OnDemand Summit: Ad Money Still Moving Slowly


A panel of advertising executives and sales reps had some strong words for MSOs at the B&C-Multichannel News OnDemand Summit here Wednesday, saying operators need to move quickly before advertisers leave money on the table or let it all go to broadband.

"I applaud anybody who's going to help us move toward any kind of dynamic insertion," said Jen Soch, vice president. and activation director of Advanced TV at Mediavest, speaking after Cablevision Advanced Platform Sales executive vice president. Barry Frey keynoted the Summit luncheon.

Cablevision announced Wednesday that it will begin offering marketers 24-hour ad insertion capability within pre-roll VOD content.

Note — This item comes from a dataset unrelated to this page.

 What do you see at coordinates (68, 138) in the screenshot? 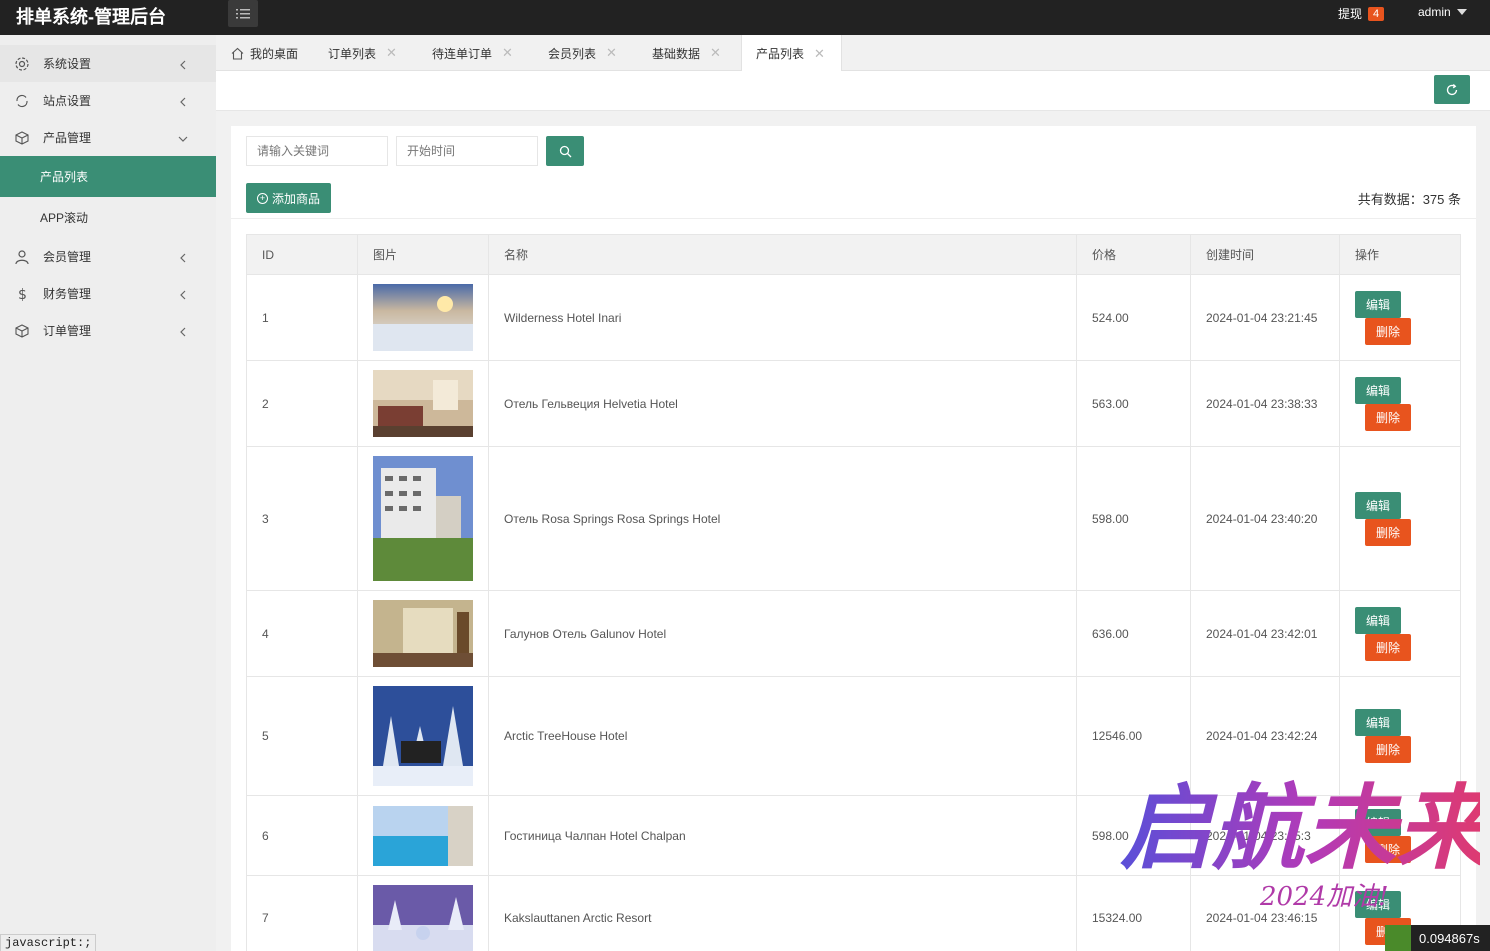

"But they have to start involving the networks in these discussions," Soch said.

Many panelists said viewers are clearly watching content on demand, but the numbers showing exactly who is tuning in to the programming remains frustratingly vague. Ad executives believe statistics showing that on demand can be a smart targeted buy, would "help everybody to give a little bit more money to some of these [VOD] areas," Soch said.

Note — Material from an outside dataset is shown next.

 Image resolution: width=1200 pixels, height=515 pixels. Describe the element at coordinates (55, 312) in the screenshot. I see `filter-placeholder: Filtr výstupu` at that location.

Jan Young, director of network sales for TVN, said initiatives like Cox Communications' MyPrimetime -- which shows selected network shows on-demand the day after their original airing -- is a good "intermediate solution," but that the biggest problem facing on demand in terms of ad dollars is the time it takes from the time an initial call is made to the time an ad is placed.

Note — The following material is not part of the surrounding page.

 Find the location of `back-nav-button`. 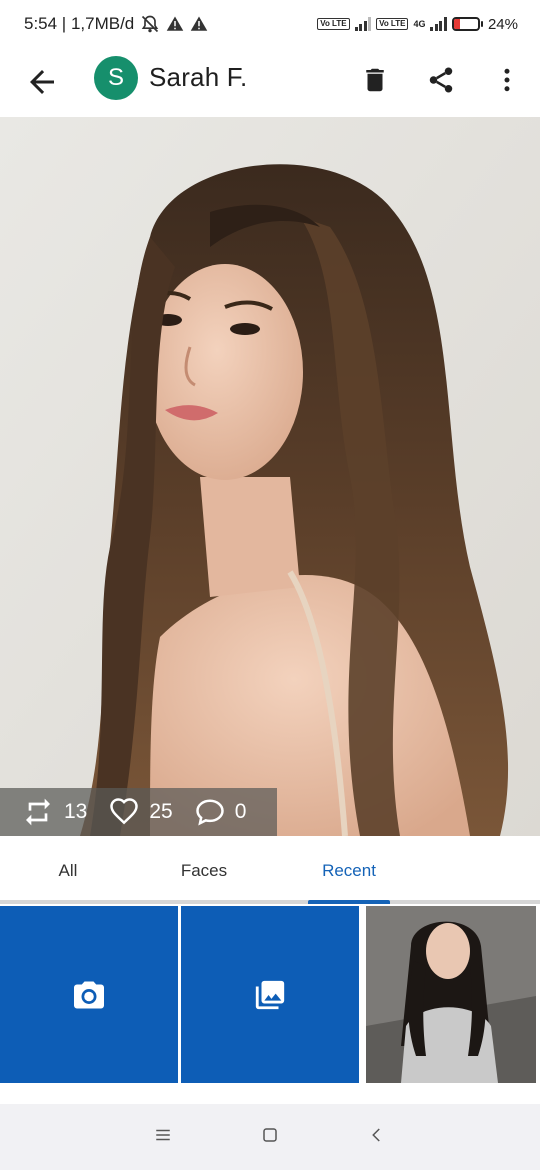

back-nav-button is located at coordinates (377, 1138).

"I have people dying to get into video on demand, but the minute I tell them the lead time, they say ‘no thanks,'" said Soch.

The long lead time is a result of the fact that the creative needs to be transported to the network, edited, and then coded before it is ready to be placed. While current lead time is often several months, Soch said the system needs to speed up considerably.

"Three or four weeks is it, or you're not going to be seeing anything from [my clients]," Soch said.

Beyond lead time, programmers need help from promoters to direct viewers to the on-demand platform, the panelists said.

That means getting them "away from the broadband, away from the computer screen," said Sunflower Broadband programming manager Andrea Pritchard, "and back in the living room."